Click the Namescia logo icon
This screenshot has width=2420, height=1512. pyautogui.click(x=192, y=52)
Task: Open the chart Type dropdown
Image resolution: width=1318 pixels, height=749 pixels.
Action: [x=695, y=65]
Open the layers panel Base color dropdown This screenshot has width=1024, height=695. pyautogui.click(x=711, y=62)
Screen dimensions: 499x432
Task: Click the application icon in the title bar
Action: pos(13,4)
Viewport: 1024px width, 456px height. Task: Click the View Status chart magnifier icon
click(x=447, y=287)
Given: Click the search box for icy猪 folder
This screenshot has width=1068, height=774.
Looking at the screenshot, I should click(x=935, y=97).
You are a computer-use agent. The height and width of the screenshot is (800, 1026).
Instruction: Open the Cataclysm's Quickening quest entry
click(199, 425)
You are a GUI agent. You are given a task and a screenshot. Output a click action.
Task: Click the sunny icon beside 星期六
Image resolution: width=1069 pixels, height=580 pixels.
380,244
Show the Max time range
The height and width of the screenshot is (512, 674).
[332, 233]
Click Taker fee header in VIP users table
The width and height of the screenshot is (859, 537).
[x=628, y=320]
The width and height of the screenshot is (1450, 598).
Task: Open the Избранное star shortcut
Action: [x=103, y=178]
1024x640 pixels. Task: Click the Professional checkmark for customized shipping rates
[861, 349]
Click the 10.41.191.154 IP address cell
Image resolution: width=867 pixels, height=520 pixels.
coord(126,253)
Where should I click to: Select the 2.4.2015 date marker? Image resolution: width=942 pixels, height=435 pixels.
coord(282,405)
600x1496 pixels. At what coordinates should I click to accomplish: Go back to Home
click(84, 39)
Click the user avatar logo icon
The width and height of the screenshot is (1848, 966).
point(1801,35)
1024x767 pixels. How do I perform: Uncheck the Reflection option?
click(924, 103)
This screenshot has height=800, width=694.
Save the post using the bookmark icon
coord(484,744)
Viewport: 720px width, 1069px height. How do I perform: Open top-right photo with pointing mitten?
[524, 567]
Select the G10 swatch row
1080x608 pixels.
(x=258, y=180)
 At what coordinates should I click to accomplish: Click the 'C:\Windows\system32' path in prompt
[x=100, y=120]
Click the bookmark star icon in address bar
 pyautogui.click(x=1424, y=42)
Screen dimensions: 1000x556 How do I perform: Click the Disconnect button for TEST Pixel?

—————

Word for word and line for line, give the material again.

Output below →
Click the Namescia logo icon
This screenshot has width=2420, height=1512. pyautogui.click(x=192, y=52)
Task: Open the chart Type dropdown
Image resolution: width=1318 pixels, height=749 pixels.
Action: [x=695, y=65]
Open the layers panel Base color dropdown This screenshot has width=1024, height=695. pyautogui.click(x=711, y=62)
Screen dimensions: 499x432
Task: Click the application icon in the title bar
Action: pos(13,4)
Viewport: 1024px width, 456px height. Task: Click the View Status chart magnifier icon
click(x=447, y=287)
Given: Click the search box for icy猪 folder
This screenshot has width=1068, height=774.
Looking at the screenshot, I should click(x=935, y=97).
You are a computer-use agent. The height and width of the screenshot is (800, 1026).
Instruction: Open the Cataclysm's Quickening quest entry
click(199, 425)
You are a GUI agent. You are given a task and a screenshot. Output a click action.
Task: Click the sunny icon beside 星期六
Image resolution: width=1069 pixels, height=580 pixels.
380,244
Show the Max time range
The height and width of the screenshot is (512, 674).
[332, 233]
Click Taker fee header in VIP users table
The width and height of the screenshot is (859, 537).
[x=628, y=320]
The width and height of the screenshot is (1450, 598).
Task: Open the Избранное star shortcut
Action: [x=103, y=178]
1024x640 pixels. Task: Click the Professional checkmark for customized shipping rates
[861, 349]
Click the 10.41.191.154 IP address cell
Image resolution: width=867 pixels, height=520 pixels.
coord(126,253)
Where should I click to: Select the 2.4.2015 date marker? Image resolution: width=942 pixels, height=435 pixels.
coord(282,405)
600x1496 pixels. At what coordinates should I click to accomplish: Go back to Home
click(84, 39)
Click the user avatar logo icon
The width and height of the screenshot is (1848, 966).
point(1801,35)
1024x767 pixels. How do I perform: Uncheck the Reflection option?
click(924, 103)
This screenshot has height=800, width=694.
Save the post using the bookmark icon
coord(484,744)
Viewport: 720px width, 1069px height. How do I perform: Open top-right photo with pointing mitten?
[524, 567]
Select the G10 swatch row
1080x608 pixels.
(x=258, y=180)
 At what coordinates should I click to accomplish: Click the 'C:\Windows\system32' path in prompt
[x=100, y=120]
Click the bookmark star icon in address bar
 pyautogui.click(x=1424, y=42)
Screen dimensions: 1000x556 How do I perform: Click the Disconnect button for TEST Pixel?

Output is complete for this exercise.